During a concurrent observation and interview with Resident 3, in Resident 3’s room, on 3/20/26 at 3:45 p.m., Resident 3’s right eye was observed to have a cut on the right upper eye covered with clear steri-strips (a bandage used to help close a cut and support healing), with purplish discoloration present. Resident 3 stated that on 3/19/26, at 10:55 a.m., Resident 3 was on the patio with other residents, including Resident 4, having a discussion, when Resident 4 stood up and used Resident 4’s left “closed fist” to hit Resident 3's right eye area. Resident 3 stated Resident 3 was shocked because he considered Resident 4 to be a friend. Resident 3 stated his right eye ached and rated his pain to be two (2) out of 10 (on the numeric pain rating scale [0- no pain] to 10 [worst pain imaginable]). Resident 3 stated, "I wish it didn't happen."
During a concurrent observation of Resident 3's right eye, in the presence of the Assistant Director of Nursing (ADON) and interview with the ADON in Resident 3’s room on 3/20/2026, at 3:47 p.m., Resident’s 3 right eye area had purplish discoloration and a cut covered with clear steri-strips. The ADON stated Resident 3 had an area of purplish discoloration approximately 1.0 cm x 1.0 cm in size next to Resident 3’s right eye and a laceration (a tear or cut in the skin or tissue, typically caused by blunt or sharp trauma, often with irregular or jagged edges) measuring approximately 1.0 cm in length, 0.1 cm in width, 0.1 cm in depth, covered with clear steri-strips. The ADON asked Resident 3 to rate Resident 3’s pain on the numeric pain rating scale and Resident 3 responded that Resident 3’s pain on the right eye area was 2 out of 10.
During an interview on 3/20/2026, at 4:22 p.m., with ACS 1, ACS 1 stated he (ACS 1) witnessed Resident 4 use his (Resident 4’s) left hand to "slap" Resident 3 in the right eye area, resulting in a laceration above Resident 3's right eye area.
During a concurrent interview and record review on 3/23/2026 at 4:56 p.m., with the Director of Nursing (DON), the facility's document titled, “CDPH (California Department of Public Health) 5-Day Report, dated 3/23/26 was reviewed. The 5-Day Report indicated that on 3/19/2026, Resident 4 stated he (Resident 4) felt his hand “made contact” with Resident 3's face. The DON stated Resident 4 used Resident 4’s hand to “strike” Resident 3 in the right eye area.
During a concurrent interview and record review on 3/24/2026 at 4:30 p.m., with the Administrator (ADM), the facility's Policy and Procedure (P&P) titled, "Abuse, Neglect, Exploitation and Misappropriation Prevention Program," dated 11/5/2025 was reviewed. The P&P indicated, "Residents have the right to be free from abuse, neglect, misappropriation of resident property, and exploitation." The ADM stated that willful non-consensual contact between residents is abuse and abuse is never to be deemed unavoidable.
The facility failed to protect the Resident 3’s right to be free from physical abuse when on 3/19/2026 at 10:55 a.m., Resident 4 hit Resident 3 in the right eye with a “closed fist”.

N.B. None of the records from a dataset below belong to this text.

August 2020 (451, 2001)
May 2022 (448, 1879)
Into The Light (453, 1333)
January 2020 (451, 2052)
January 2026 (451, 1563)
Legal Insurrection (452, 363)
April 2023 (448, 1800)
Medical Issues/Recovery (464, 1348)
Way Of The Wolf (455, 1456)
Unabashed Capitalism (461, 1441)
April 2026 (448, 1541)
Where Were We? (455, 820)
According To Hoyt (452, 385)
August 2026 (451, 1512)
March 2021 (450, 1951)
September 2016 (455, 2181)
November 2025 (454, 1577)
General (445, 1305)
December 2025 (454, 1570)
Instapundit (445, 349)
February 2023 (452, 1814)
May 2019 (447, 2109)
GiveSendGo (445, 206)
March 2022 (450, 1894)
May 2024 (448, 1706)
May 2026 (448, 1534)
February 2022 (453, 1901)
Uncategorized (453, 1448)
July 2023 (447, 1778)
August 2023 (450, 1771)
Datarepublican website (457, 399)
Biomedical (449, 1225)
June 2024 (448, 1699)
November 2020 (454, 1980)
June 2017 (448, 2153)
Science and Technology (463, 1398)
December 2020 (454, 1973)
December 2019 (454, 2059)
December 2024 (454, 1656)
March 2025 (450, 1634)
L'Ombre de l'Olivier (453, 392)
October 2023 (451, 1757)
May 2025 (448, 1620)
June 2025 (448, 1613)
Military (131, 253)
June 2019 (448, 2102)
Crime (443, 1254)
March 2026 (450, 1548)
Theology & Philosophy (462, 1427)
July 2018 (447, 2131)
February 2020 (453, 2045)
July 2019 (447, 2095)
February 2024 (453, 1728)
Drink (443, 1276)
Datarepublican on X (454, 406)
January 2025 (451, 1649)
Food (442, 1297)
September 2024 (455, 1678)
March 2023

As a result, Resident 3 was subjected to physical abuse by Resident 4 while under the care of the facility. On 3/19/2026, Resident 3 sustained purplish discoloration, a cut above the right eye measuring 0.5 cm in length, 0.1 cm in width, 0.1 cm in depth and pain requiring first aid treatment.
The above violation had a direct relationship to the health, safety, or security of Resident 3.